Casual Opinion and Insights: The Ghost of MtGox Vs. the Bulls in the Battle for $9k
Rumors were going around that a MtGox trustee (AKA “the Tokyo Whale”) has been selling off massive amounts of BTC pushing the market down. Rumor also has it that this whale won’t have authorization to sell again until September 2018.
However, another related rumor has a little more of a nuanced message that says, “That isn’t true; the whale still has permission to sell. The meeting in September is irrelevant in that respect, although it does seem as though he will hold off selling more until after that meeting anyway. Since he now has the money needed to pay of creditors, perhaps the rest will not be sold on the open market or will simply be distributed in BTC.”

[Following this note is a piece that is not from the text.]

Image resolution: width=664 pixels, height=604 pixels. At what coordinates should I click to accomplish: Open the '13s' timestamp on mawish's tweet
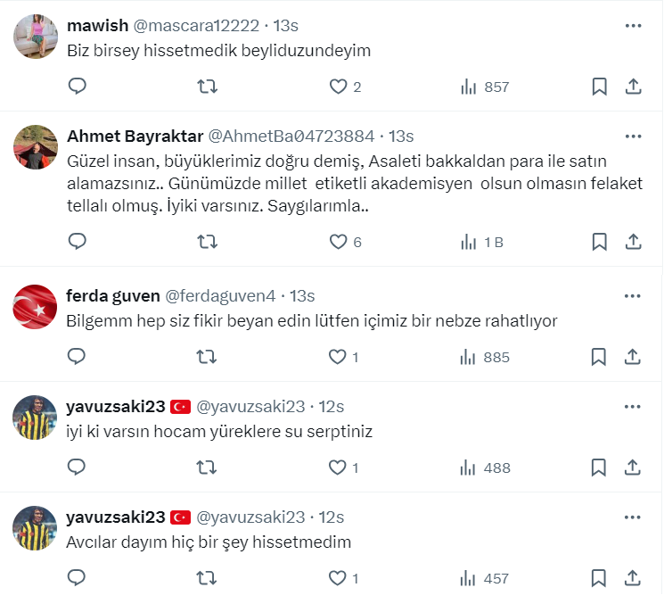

If I can summarize my understanding of all this, it is this: The Tokyo Whale said he would not sell more until talking to the court in September, however he is and has been authorized to sell more (he can, but likely won’t, as he doesn’t need to). I guess then, we are hoping he won’t since he has essentially now been called out for doing so. NOTE: You can see the addresses and balances of the MtGox wallets here. No selling has occurred since the last round. I.e. so far, so good! See also Cointelegraph’s analysis: Effects of Mt. Gox Trustee’s $400 Mln Sale on Bitcoin Market.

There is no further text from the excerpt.